Go through the records, and copy each line in which the string "icon" is present.

(Input records)

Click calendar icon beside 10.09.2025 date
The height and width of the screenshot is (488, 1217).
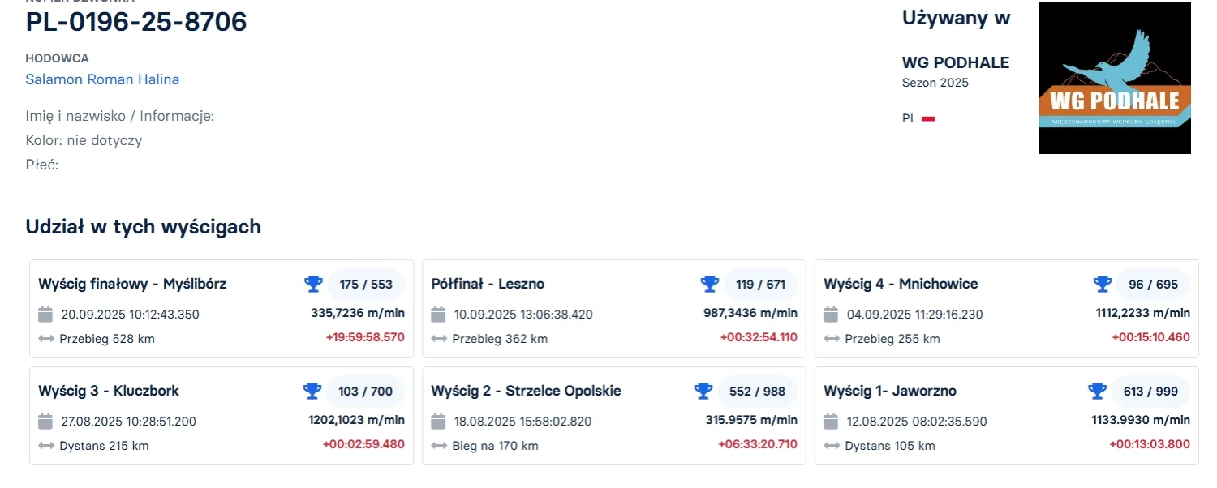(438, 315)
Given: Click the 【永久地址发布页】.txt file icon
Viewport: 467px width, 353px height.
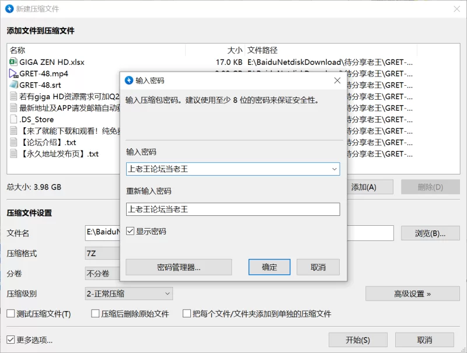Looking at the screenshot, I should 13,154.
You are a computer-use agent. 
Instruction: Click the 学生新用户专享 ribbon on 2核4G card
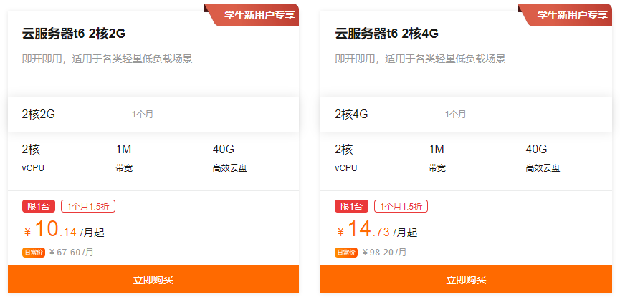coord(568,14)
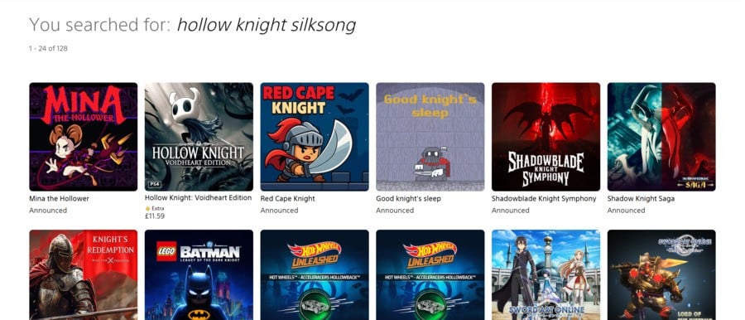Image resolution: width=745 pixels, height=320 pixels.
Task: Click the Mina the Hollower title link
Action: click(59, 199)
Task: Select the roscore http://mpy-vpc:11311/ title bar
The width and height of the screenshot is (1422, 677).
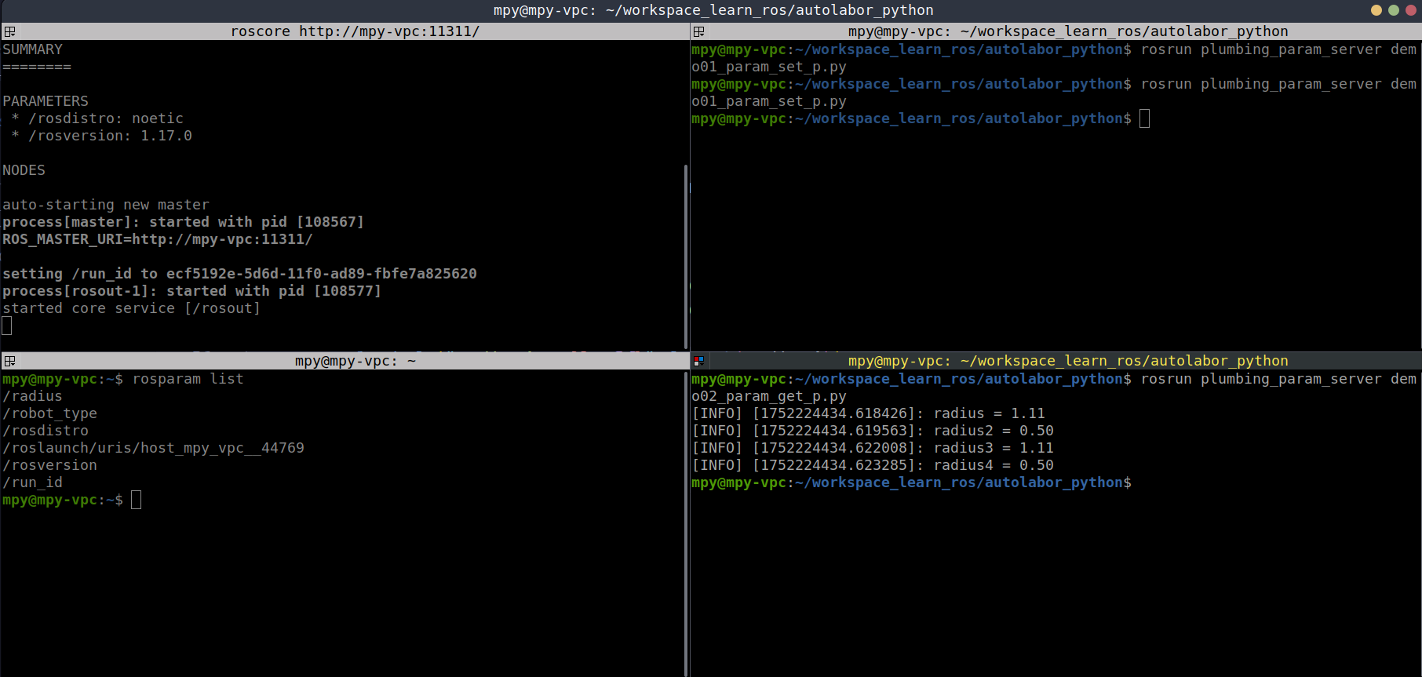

(End Input records)
(Input records)

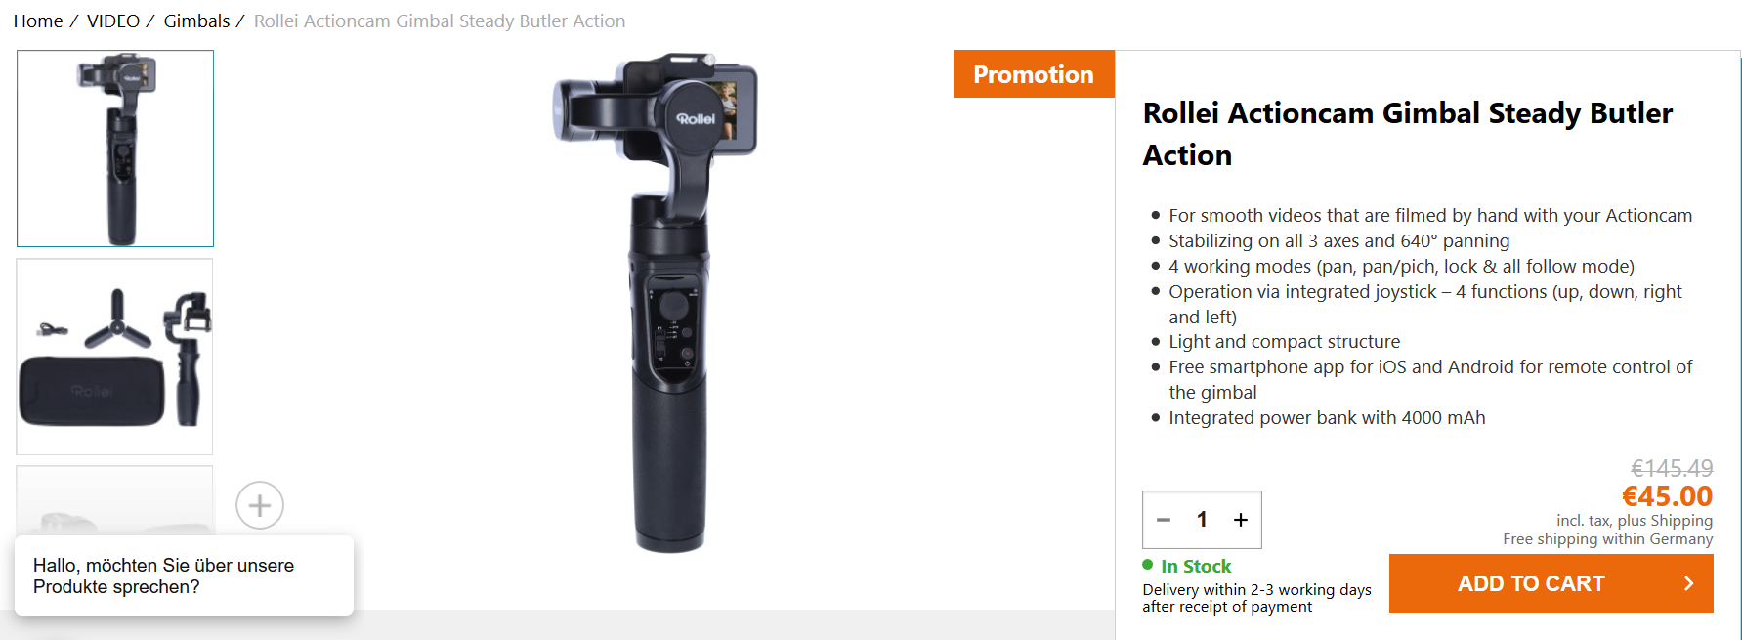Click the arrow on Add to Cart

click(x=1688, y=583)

(End Input records)
(Input records)

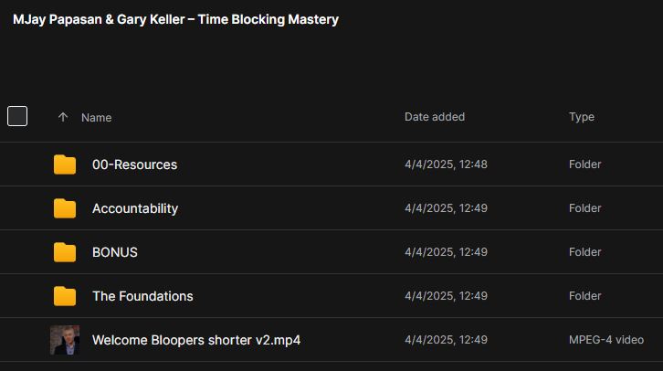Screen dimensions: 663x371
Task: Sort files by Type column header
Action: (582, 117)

(End Input records)

**Solution to this task:**
Click calendar icon beside 10.09.2025 date
Given: Click the 【永久地址发布页】.txt file icon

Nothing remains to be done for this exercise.